*REQUEST*.
In the earnings call excerpt, which spending categories does the questioner name as possible sources of the lower capital spending? List each one.
++++ SOURCE EXTRACT ++++
Good morning, guys. Congrats on the stellar results. I appreciate the outlook for two years on CapEx. I think there was some perception maybe with the project sanction last year that there would be upward pressure, and we're actually seeing a $200 million decrease year-over-year, and that sustained into 2020. Can you talk a little bit about where maybe some of that deflation has come from, whether it's the growth component or sustaining or turnarounds?
This is Lane. I wouldn't call it deflation; I would characterize that we had a lot of sustaining capital with respect to Tier 3 and plus the reliability project at our Corpus Christi refinery in 2018. Our run rate is like what we've said is normally about $1.5 billion to sustain our assets. We had a little bit more than that in this past year. There’s obviously timing involved and all that. Whether our turnarounds get a little bit lumpy or again we end up having to do something a little bit special on some environmental projects, currently we don't have anything on our forward view of that.
++++ RECORDS PROVIDED ++++
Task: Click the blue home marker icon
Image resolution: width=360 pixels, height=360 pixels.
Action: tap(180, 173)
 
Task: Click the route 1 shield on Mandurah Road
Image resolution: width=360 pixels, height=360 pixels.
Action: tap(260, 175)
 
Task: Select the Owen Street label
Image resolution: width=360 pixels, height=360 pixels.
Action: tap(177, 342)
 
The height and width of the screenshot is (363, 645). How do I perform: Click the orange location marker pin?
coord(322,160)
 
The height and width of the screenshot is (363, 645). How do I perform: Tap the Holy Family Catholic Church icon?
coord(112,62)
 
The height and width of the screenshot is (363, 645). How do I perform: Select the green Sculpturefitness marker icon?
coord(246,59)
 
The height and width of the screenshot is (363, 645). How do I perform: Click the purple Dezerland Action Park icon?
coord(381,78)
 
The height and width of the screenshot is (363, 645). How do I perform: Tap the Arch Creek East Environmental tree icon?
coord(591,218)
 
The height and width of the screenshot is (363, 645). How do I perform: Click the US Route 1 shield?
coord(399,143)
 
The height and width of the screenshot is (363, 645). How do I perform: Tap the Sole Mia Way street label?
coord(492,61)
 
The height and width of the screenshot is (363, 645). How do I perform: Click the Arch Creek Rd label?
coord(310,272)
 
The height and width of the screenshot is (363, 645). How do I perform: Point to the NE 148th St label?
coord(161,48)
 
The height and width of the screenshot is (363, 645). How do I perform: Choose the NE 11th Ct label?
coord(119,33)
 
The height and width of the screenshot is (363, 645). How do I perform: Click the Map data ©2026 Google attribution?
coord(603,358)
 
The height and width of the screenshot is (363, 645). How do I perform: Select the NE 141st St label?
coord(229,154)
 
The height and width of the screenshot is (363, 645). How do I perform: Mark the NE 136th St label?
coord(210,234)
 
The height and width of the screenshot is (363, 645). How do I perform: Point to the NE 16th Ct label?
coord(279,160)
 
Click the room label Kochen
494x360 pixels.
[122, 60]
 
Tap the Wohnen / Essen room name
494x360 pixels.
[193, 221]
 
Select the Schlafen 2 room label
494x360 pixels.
++++
*THE RESPONSE*.
- Growth component
- Sustaining
- Turnarounds